The Medgar Evers story has inspired numerous works of art, including literature, music, and film, helping to assure that his legacy endures.

Musician Bob Dylan wrote his 1963 song "Only a Pawn in Their Game" about the assassination of Medgar Evers. On August 28, 1963, at the historic “March on Washington,” Dylan sang “Only A Pawn in Their Game” at the Lincoln Memorial – where Dr. Martin Luther King made his famous “I Have A Dream” speech.

Medgar's widow, Myrlie Evers co-wrote the book For Us, the Living with William Peters in 1967. This book is the basis for the 1983 award-winning PBS biopic.

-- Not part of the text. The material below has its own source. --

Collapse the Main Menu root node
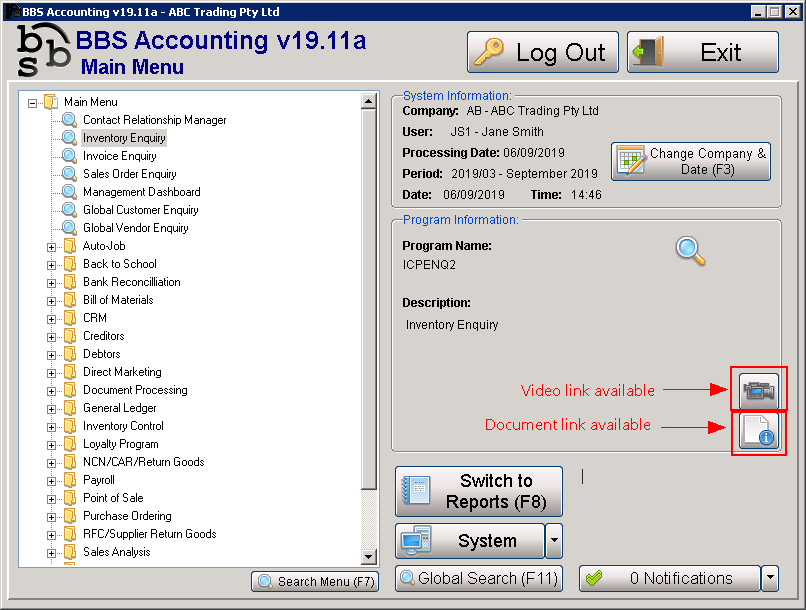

For Heat actor Howard Rollins, this was the second project relating to the slain civil rights worker. In 1983, Rollins starred in For Us the Living: The Medgar Evers Story, a made-for-television biopic that aired on PBS's American Playhouse. The movie won the prestigious Writers Guild of America award for Best Adapted Drama, and netted Rollins the NAACP Image Award for Outstanding Actor in a Television Movie, Mini-Series or Dramatic Special in 1983.

In 1996, director Rob Reiner's film Ghosts of Mississippi was released. The film, starring Alec Baldwin, Whoopi Goldberg and James Woods, details the 1994 trial and subsequent conviction of Beckwith.